-- Begin SOURCE EXTRACT --
M - N - Admission of Evidence/Expert witness

In Claim M, Petitioner claims that the trial court abused its discretion by failing to allow Petitioner's handwriting expert to testify regarding the signature of “Frank Winans” on the back of a business card. (Doc. 9 at 26). Petitioner had requested and was granted leave to hire a handwriting expert, who provided an opinion to Petitioner's then-counsel, and counsel informed the Commonwealth nearly a year before trial that it would not be calling that individual at trial. (See Doc. 33-1 at 258). In Claim N, Petitioner challenges the trial court's refusal to allow Petition to submit into evidence letters that he had written from the prison and filed with the court so the jury could compare his handwriting to that which is contained on the various contracts and proposals and the on business card submitted into evidence. (Doc. 9 at 34).

Both of these claims were raised in the direct appeal proceedings. (See Doc. 33-3 at 224-231). However, they were couched in terms of state law violations, not federal law. A federal habeas court may not consider a petitioner's claims of state law violations; review is limited to issues of federal law. See Estelle, 502 U.S. at 67-68, (“[I]t is not the province of a federal habeas court to reexamine state-court determinations on state-law questions.”); Pulley v. Harris, 465 U.S. 37, 41 (1984) (“A federal court may not issue the writ on the basis of a perceived error of state law.”); Engle v. Isaac, 456 U.S. 107, 120 n.19 (1982) (“If a state prisoner alleges no deprivation of a federal right, §2254 is simply inapplicable.”). Moreover, as noted above, a petitioner must present a federal claim's factual and legal substance to the state courts in a manner that puts them on notice that a federal claim is being asserted. McCandless, 172 F.3d at 261. “It is not sufficient that all the facts necessary to support the federal claim were before the state courts,” Anderson v. Harless, 459 U.S. 4, 6 (1982), and “mere similarity of claims is insufficient to exhaust.” Duncan v. Henry, 513 U.S. 364, 366, 115 S.Ct. 887, 130 L.Ed.2d 865 (1995).
-- End SOURCE EXTRACT --
-- Begin INPUT DATA --
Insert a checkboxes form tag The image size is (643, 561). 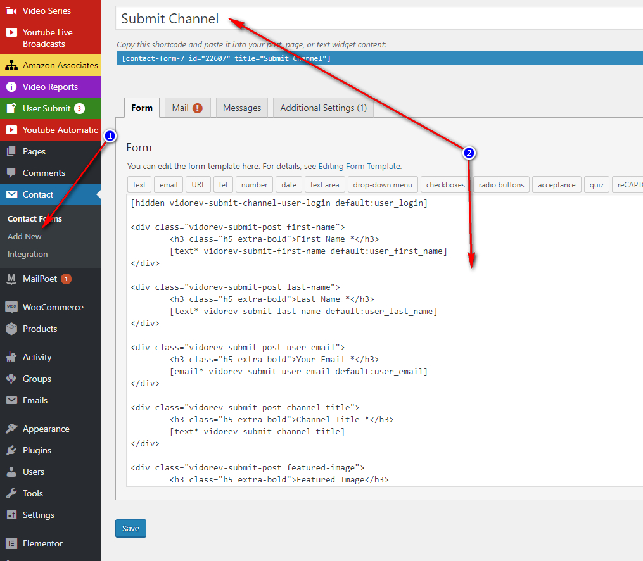[445, 185]
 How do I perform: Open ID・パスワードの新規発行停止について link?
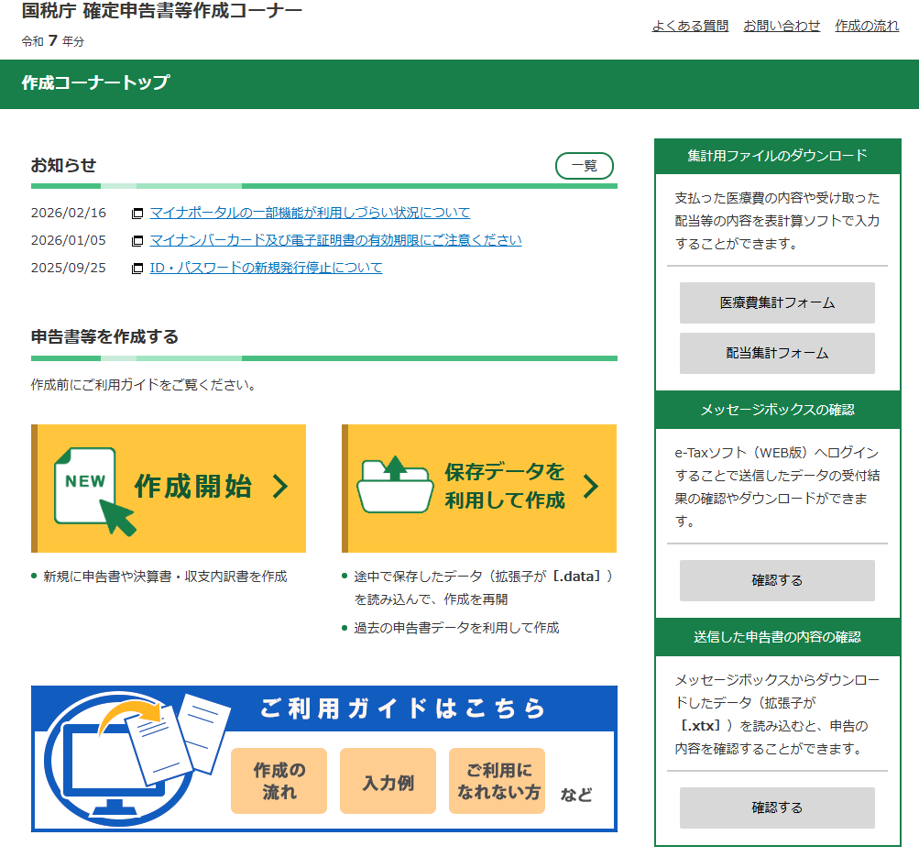266,268
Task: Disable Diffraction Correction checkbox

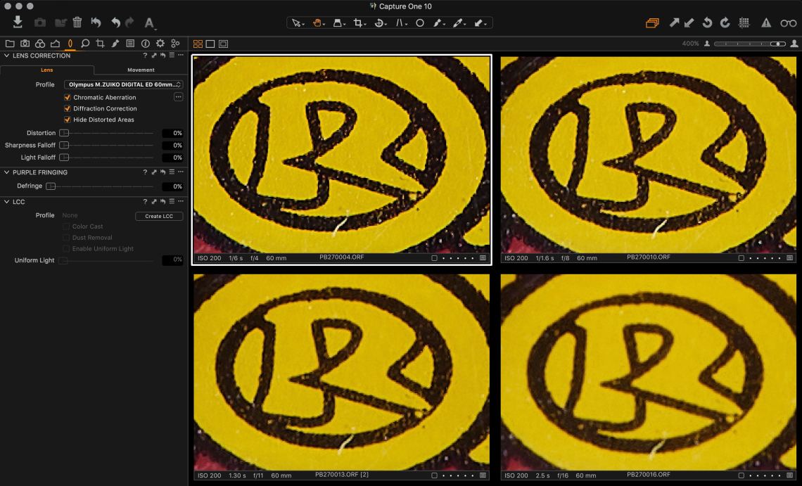Action: pos(68,108)
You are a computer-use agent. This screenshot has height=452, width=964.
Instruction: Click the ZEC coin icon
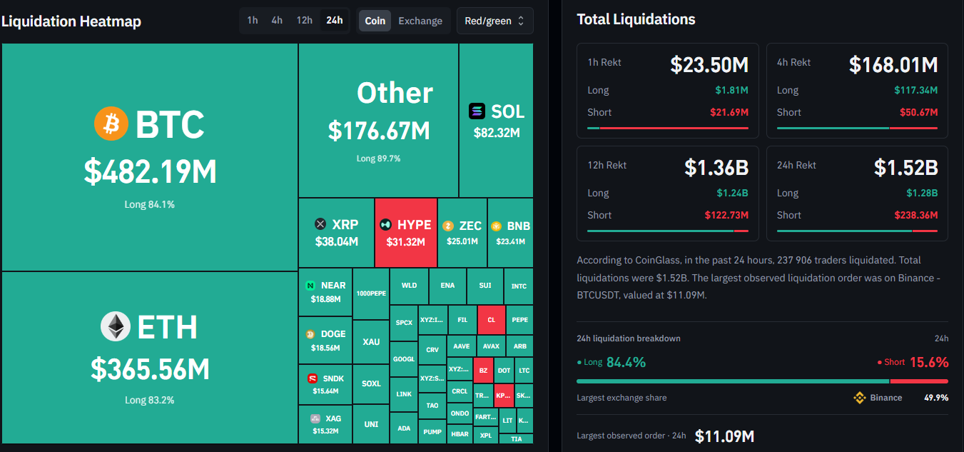click(448, 226)
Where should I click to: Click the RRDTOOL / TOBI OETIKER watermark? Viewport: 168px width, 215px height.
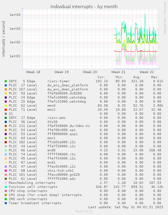tap(165, 18)
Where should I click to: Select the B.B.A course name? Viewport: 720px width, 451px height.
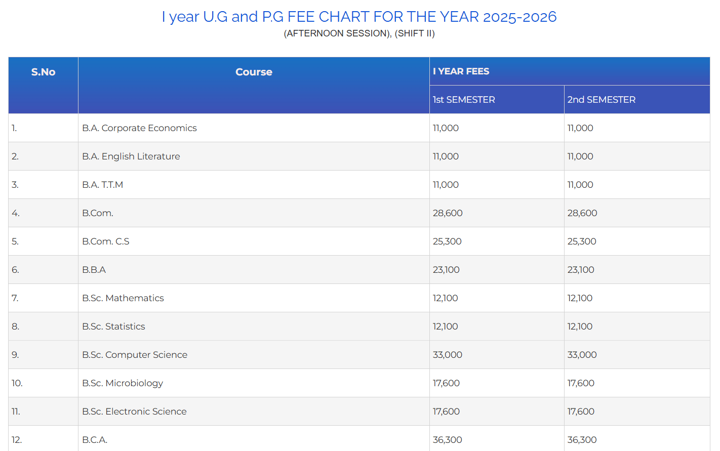94,270
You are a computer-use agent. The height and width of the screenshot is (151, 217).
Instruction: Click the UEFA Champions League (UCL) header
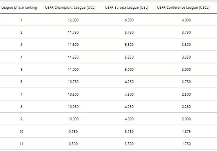[70, 7]
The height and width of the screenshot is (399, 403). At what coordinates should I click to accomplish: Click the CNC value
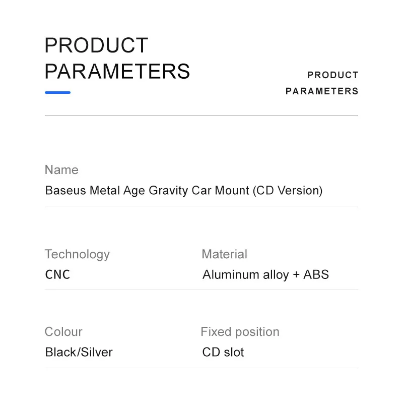(x=57, y=275)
-- End INPUT DATA --
WHAT TO DO:
a - Summarize the handwriting evidence claims in two sentences.
b - Update the stretch of rows from the line containing "Task: Disable Diffraction Correction checkbox" through the end of the rows, replacing "Instruction" with "Command" and changing nothing else. Leave the pictures out of your answer.

ANSWERS:
a - In Claims M and N, the petitioner argues that the trial court abused its discretion by not letting his handwriting expert testify about the signature on a business card and by refusing to admit letters he had written from prison so the jury could compare his handwriting. Both claims were raised on direct appeal but were framed as state law violations, and a federal habeas court may review only issues of federal law, which must have been presented to the state courts in a way that put them on notice of a federal claim.

b -
Task: Disable Diffraction Correction checkbox

Action: pos(68,108)
You are a computer-use agent. This screenshot has height=452, width=964.
Command: Click the ZEC coin icon
click(448, 226)
Where should I click to: Click the RRDTOOL / TOBI OETIKER watermark? Viewport: 168px width, 215px height.
tap(165, 18)
Where should I click to: Select the B.B.A course name? Viewport: 720px width, 451px height.
94,270
You are a computer-use agent. The height and width of the screenshot is (151, 217).
Command: Click the UEFA Champions League (UCL) header
[70, 7]
The height and width of the screenshot is (399, 403). At what coordinates should I click to accomplish: Click the CNC value
(x=57, y=275)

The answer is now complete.